Since the FDA approved the use of human and animal antibiotics for farm animals in the 1950s, they've been used for two major reasons. One is to treat diseases and prevent infections in the animals and another is to promote growth and make the animals fatter.

Bender says before even getting into the details of the debate, it's important to point out that the meat that makes it to our tables is antibiotic-free.

"We have strict policies making sure that the animals who receive the antibiotics are put aside for a while until those antibiotics are removed from their systems," he said.
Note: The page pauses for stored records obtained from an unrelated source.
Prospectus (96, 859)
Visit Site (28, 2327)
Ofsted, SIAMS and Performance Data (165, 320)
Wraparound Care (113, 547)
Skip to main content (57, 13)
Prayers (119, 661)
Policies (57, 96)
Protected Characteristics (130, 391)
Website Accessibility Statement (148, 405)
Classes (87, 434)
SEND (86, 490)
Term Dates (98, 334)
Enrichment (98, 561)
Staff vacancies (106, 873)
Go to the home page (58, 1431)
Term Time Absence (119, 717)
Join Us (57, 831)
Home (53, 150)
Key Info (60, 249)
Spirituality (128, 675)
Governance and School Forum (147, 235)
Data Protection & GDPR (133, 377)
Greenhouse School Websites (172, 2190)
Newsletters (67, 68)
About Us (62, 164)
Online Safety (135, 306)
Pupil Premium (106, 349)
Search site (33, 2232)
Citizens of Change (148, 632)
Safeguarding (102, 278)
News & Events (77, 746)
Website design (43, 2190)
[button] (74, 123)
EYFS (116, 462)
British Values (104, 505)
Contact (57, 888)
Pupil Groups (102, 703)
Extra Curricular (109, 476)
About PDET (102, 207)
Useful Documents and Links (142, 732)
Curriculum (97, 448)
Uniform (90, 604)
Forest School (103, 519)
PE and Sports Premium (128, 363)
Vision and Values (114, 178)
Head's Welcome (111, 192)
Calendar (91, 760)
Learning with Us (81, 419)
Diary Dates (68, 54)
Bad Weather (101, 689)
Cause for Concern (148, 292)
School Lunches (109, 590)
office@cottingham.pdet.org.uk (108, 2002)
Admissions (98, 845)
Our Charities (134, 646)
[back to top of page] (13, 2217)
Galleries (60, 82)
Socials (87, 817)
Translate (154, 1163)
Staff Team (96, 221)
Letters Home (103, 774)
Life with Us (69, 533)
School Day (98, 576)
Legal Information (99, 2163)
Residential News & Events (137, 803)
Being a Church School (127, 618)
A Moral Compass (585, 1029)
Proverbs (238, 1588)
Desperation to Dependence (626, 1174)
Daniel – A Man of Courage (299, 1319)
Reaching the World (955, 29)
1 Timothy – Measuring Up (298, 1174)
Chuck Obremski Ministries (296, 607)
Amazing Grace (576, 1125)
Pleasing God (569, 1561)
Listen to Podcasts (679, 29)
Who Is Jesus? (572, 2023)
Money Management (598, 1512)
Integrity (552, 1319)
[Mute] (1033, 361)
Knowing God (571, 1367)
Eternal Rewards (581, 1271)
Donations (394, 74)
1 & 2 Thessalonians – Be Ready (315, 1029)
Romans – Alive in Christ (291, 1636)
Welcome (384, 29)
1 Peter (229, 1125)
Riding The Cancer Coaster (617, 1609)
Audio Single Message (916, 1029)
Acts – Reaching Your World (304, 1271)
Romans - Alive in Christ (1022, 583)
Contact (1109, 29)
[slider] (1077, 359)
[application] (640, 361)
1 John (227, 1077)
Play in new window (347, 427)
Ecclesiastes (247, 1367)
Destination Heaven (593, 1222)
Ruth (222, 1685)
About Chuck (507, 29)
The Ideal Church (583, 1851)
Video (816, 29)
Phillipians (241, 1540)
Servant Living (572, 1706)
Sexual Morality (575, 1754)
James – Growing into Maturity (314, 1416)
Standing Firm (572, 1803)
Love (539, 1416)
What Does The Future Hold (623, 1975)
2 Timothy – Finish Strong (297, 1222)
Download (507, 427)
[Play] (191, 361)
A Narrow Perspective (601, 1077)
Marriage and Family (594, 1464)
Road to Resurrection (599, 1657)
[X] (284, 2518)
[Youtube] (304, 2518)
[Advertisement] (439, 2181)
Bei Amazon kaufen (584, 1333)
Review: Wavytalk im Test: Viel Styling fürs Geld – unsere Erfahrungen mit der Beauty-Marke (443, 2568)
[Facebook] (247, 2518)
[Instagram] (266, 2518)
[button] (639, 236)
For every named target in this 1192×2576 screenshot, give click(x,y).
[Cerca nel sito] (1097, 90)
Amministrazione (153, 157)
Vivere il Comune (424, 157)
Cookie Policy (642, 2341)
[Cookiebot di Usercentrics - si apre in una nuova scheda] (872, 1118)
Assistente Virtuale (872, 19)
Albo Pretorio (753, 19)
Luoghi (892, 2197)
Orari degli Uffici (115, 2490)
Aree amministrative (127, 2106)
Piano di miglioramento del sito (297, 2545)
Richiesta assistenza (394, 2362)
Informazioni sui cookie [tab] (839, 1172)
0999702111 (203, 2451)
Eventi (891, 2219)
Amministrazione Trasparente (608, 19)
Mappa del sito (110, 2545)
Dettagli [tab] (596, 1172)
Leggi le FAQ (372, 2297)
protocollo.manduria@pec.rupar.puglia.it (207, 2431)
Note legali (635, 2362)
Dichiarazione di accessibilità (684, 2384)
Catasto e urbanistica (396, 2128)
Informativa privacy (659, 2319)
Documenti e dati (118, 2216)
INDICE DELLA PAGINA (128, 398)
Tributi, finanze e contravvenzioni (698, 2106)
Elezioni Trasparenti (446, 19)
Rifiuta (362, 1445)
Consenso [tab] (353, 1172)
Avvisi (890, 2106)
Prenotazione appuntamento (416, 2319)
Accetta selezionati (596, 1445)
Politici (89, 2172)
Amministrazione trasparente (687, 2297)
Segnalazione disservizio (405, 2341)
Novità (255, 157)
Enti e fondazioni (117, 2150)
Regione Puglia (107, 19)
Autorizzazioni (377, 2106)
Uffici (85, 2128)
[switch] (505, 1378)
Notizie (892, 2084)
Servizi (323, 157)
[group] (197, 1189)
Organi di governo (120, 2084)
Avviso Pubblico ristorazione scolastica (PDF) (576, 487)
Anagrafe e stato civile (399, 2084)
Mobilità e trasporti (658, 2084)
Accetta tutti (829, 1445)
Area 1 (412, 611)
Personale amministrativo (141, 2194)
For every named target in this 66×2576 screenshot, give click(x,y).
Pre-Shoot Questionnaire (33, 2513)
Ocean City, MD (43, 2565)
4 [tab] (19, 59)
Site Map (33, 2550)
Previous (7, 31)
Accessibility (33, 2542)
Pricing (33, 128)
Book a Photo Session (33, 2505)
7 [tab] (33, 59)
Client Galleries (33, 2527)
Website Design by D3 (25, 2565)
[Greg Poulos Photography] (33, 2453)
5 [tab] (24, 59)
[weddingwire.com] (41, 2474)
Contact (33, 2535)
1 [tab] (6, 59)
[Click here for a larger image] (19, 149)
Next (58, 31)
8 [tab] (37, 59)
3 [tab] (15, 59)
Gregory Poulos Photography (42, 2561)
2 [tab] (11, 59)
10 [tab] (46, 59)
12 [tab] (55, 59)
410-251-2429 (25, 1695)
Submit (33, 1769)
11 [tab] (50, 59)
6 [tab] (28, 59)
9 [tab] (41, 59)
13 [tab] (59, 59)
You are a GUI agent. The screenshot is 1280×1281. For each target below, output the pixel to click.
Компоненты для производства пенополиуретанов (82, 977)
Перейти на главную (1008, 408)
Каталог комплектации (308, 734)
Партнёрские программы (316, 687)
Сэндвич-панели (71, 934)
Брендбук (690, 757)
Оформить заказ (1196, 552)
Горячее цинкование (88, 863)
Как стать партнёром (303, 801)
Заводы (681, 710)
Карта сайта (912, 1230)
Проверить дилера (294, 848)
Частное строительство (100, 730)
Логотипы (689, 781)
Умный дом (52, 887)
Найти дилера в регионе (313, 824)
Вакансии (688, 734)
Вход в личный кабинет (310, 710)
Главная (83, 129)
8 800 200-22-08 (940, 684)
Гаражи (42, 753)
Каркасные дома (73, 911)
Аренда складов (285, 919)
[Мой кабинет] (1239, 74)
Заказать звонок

Even so, companies have cut back, and even ended, their use of antibiotics in farm animals. In 2013, the FDA implemented a voluntary plan with the food producers and associations that would phase out the use of certain antibiotics solely to promote growth.

At the time, William Flynn, deputy director for science policy at the FDA's Center for Veterinary Medicine said, "We need to be selective about the drugs we use in animals and when we use them."

Bender said he believes consumer pressure is one reason for the phasing out of the use of human antibiotics.

"The consumer is thinking about antibiotics and aware of antibiotics and says, 'Can we have food that doesn't have antibiotics?'" he said.

But, experts say it's not necessarily the antibiotics causing the problem, but the continued overuse of human antibiotics in both humans and animals.

"Anytime we use antibiotics, there is a chance for antibiotics resistance to develop," Bender said. "We don't really want to use a lot of antibiotics. We want to be selective. We want to be good stewards of the antibiotics that we have, and that's really the bottom line."

McDonald's has said it will continue to use a type of animal antibiotic called ionophores to keep its chickens healthy.